2. Why did the Intel RAID BIOS not allow me to fix the problem from the BIOS, but forced me to do it from Windows?
3. Why did the right-click on the drive fail, and required that the drive be individually marked as a spare?

Thanks again for the advice in this thread.

P.
 

qwertylesh

Distinguished
Jan 27, 2009
2
0
18,510


Oh my god, thank you ptr727 for posting this up. I recently setup my X58 i7 with 4 500gb Seagates in RAID10
Unknowingly updated my bios for better stability and whamo! the first disk of the raid dropped out.

Now ive gone about things a little differently then you.
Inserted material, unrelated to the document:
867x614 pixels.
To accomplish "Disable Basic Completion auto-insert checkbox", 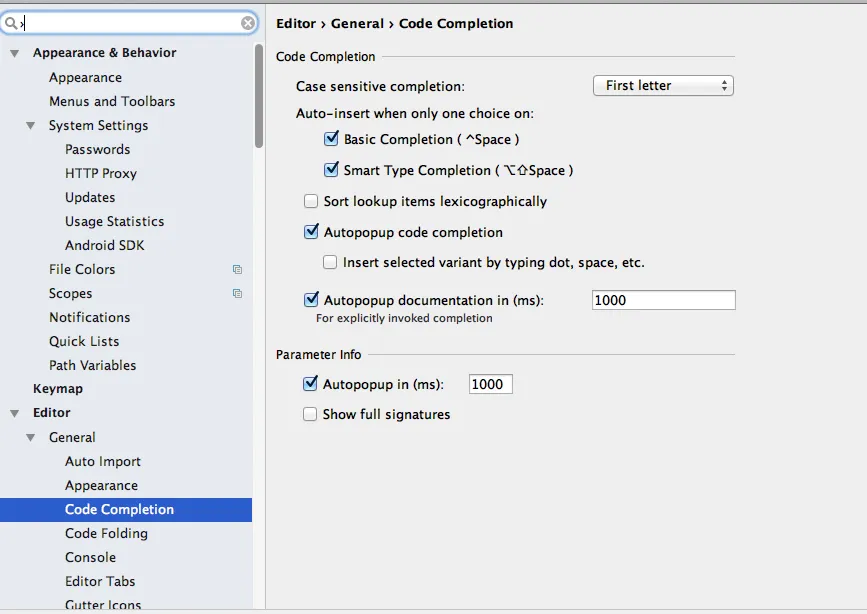I will pos(332,139).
I'm back in the operating system with disk 2+3+4 but disk one is out of action and not allowing me to use it for the rebuild, even after using diskpart and 'cleaning' the disk information.

What I did to get back into the OS, was I unplugged the dropped disk, inserted my vista cd and allowed it to write the Vista Ultimate... (repaired) bcd. that got me around the Winload.exe problem, the bsod i got before the winload problem :cry:
I was baffled why the OROM or the Intel software wouldn't allow me to rebuild the array.

So all i need to do is unplug all but the dropped one and it will allow me to mark as spare in the OROM?
Wont all the remaining 3 get marked as Missing? will that fix itself when I plug them back in after?

I'm concerned I'm going to ruin it further. however i will follow your steps bit by bit to ensure I can boot again from it as long as it doesn't all go down hill on me. and Hopefully I can reuse the disk since its not bad, its a nasty flaw in the software which I think Intel should be working with motherboard manufactures to correct as it is integrated RAID.

Thanks again ptr727 for posting your raid 10 solution, it will prove a data saver for me :)
Thanks TH & all the Posters who have contributed to this thread, this issue is a real doozie.